Though Chagall incorporated elements of all the major art movements he saw in his lifetime--Surrealism and Cubism in particular--he was essentially a faux naive primitive. Fresh is the operative word in describing his pictures, which read as homages to idealized notions of youth, fertility and spring. Employing a palette of muted primary colors--reds, blues, greens--he crowds his pictures with virginal maidens, bouquets, horsies and birdies. He tends to give the nude female form the asexual appearance of a child’s rag doll and his work usually seems as innocent as a May Day pageant.

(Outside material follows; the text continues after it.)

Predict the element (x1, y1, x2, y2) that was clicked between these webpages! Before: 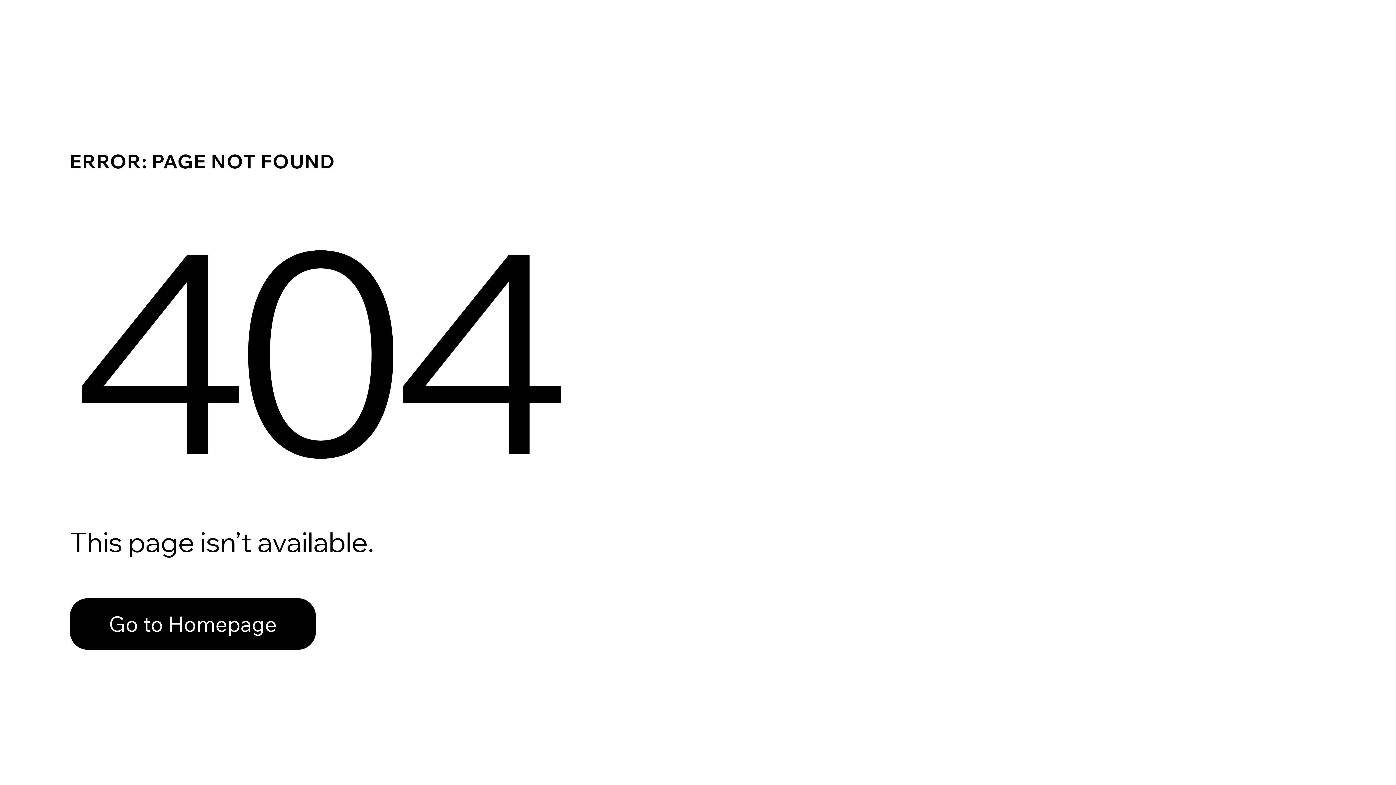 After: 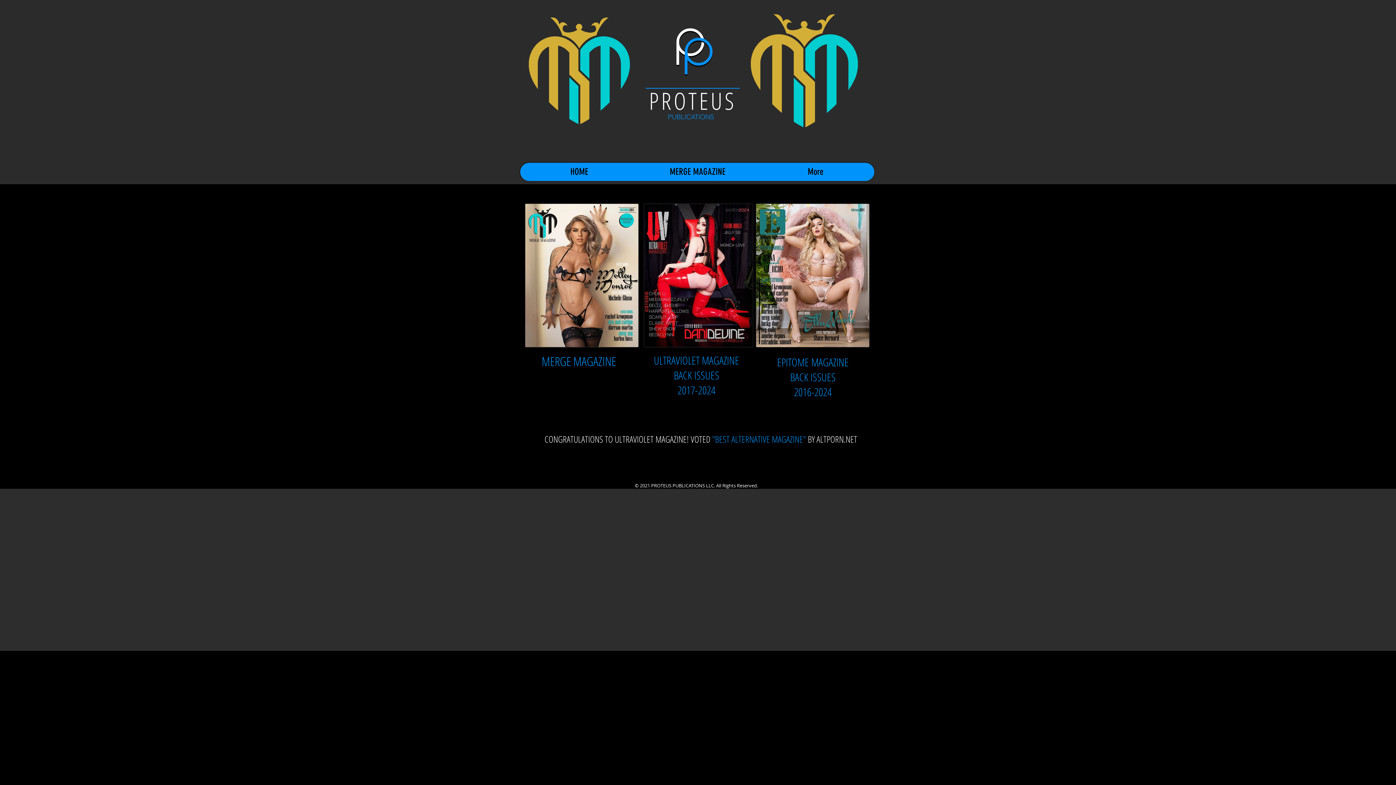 Action: bbox: (69, 582, 768, 659) label: Go to Homepage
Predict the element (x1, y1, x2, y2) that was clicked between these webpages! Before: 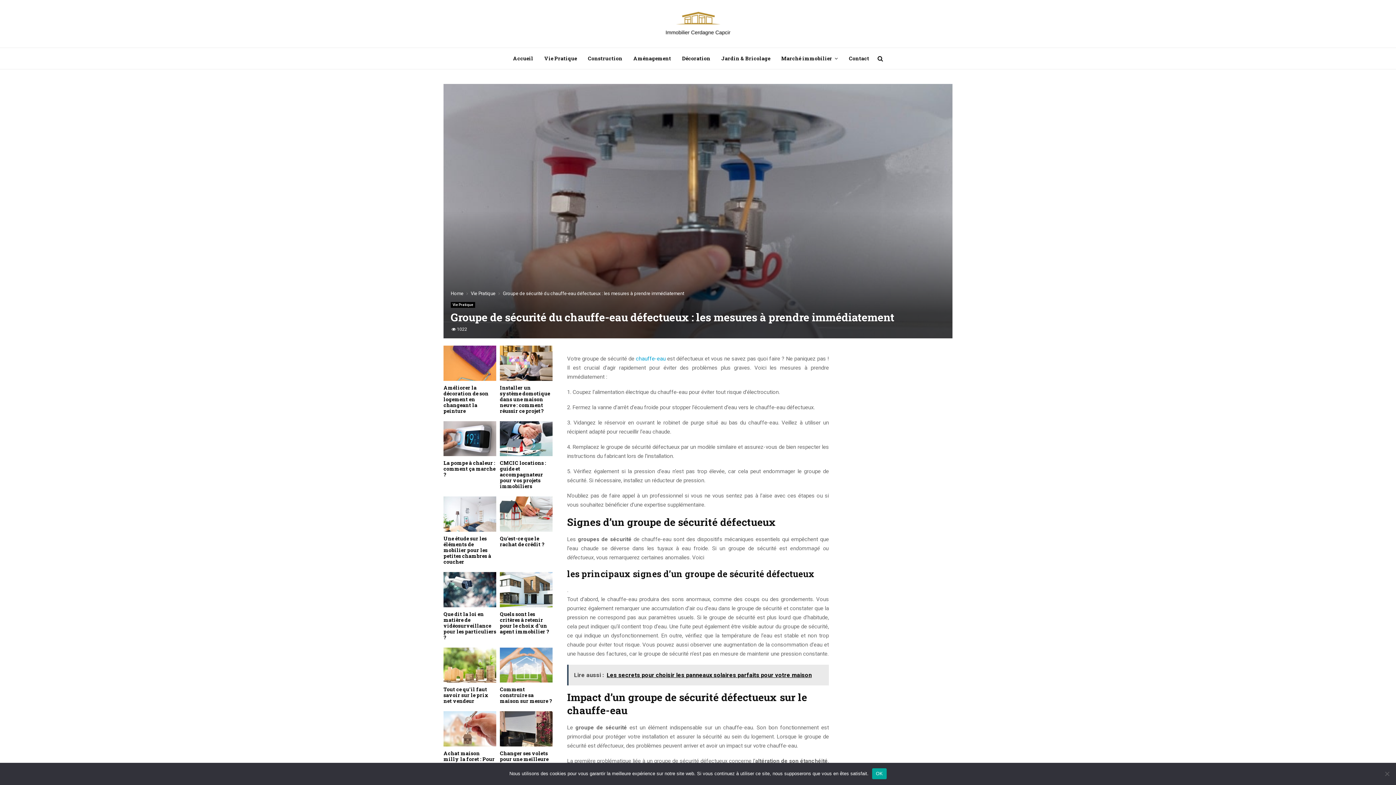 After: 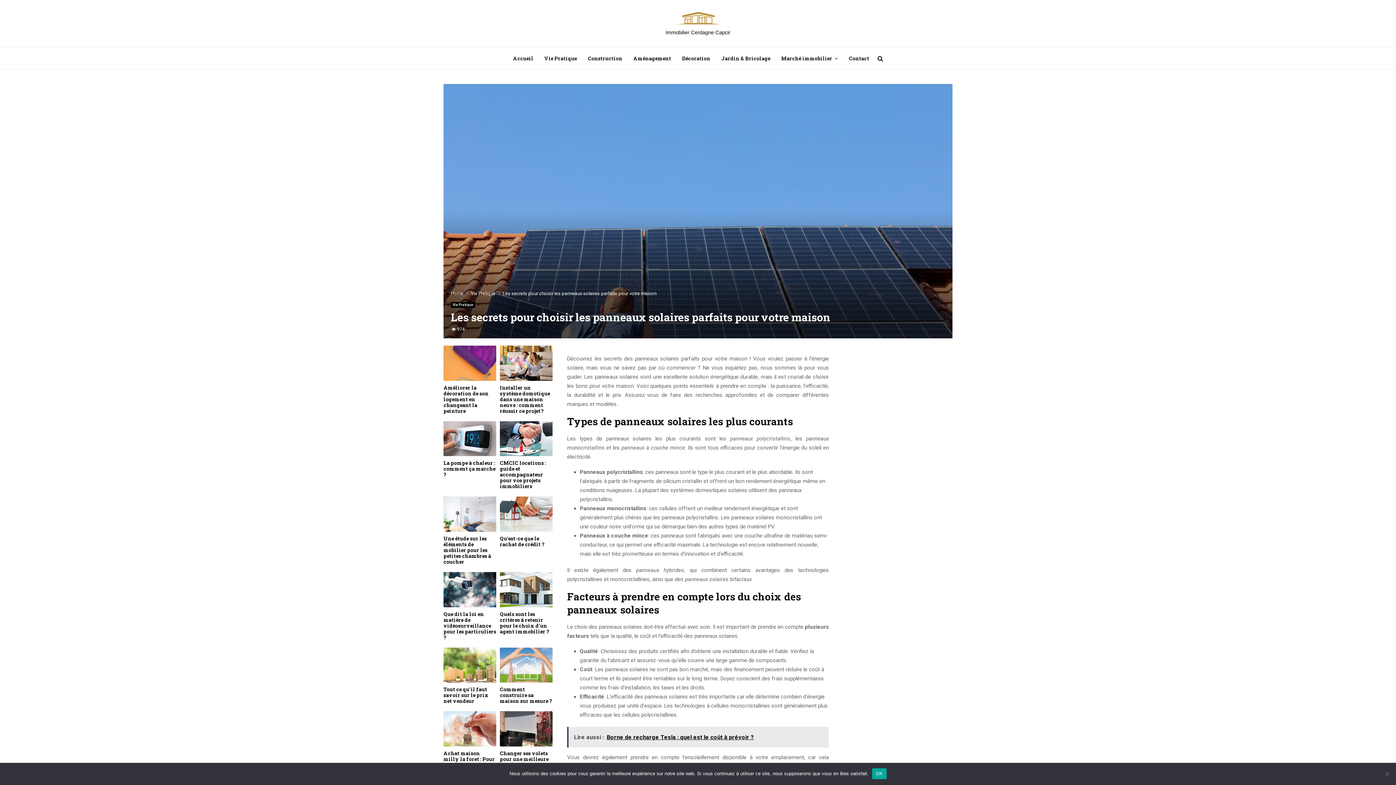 Action: bbox: (567, 664, 829, 685) label: Lire aussi :  Les secrets pour choisir les panneaux solaires parfaits pour votre maison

One must remember, however, that Chagall was a resident of Paris, so it’s not particularly surprising to discover that he occasionally turned out work that was blatantly erotic. We see, for instance, a clothed young man fondling the breasts of his nude female companion and a benign incubus floating above a reclining nude female who demurely covers herself with a nosegay of flowers. Chagall’s basic sensibility shines through in these pictures too, which come off as inexplicably wholesome. If his work has a central flaw it’s that it sometimes gets a bit heavy handed in the whimsy department. That caveat aside, Chagall was--like Jim Dine--a good, not great, artist and a real charmer. (Mekler Gallery, 651 N. La Cienega Blvd., to Jan 23.)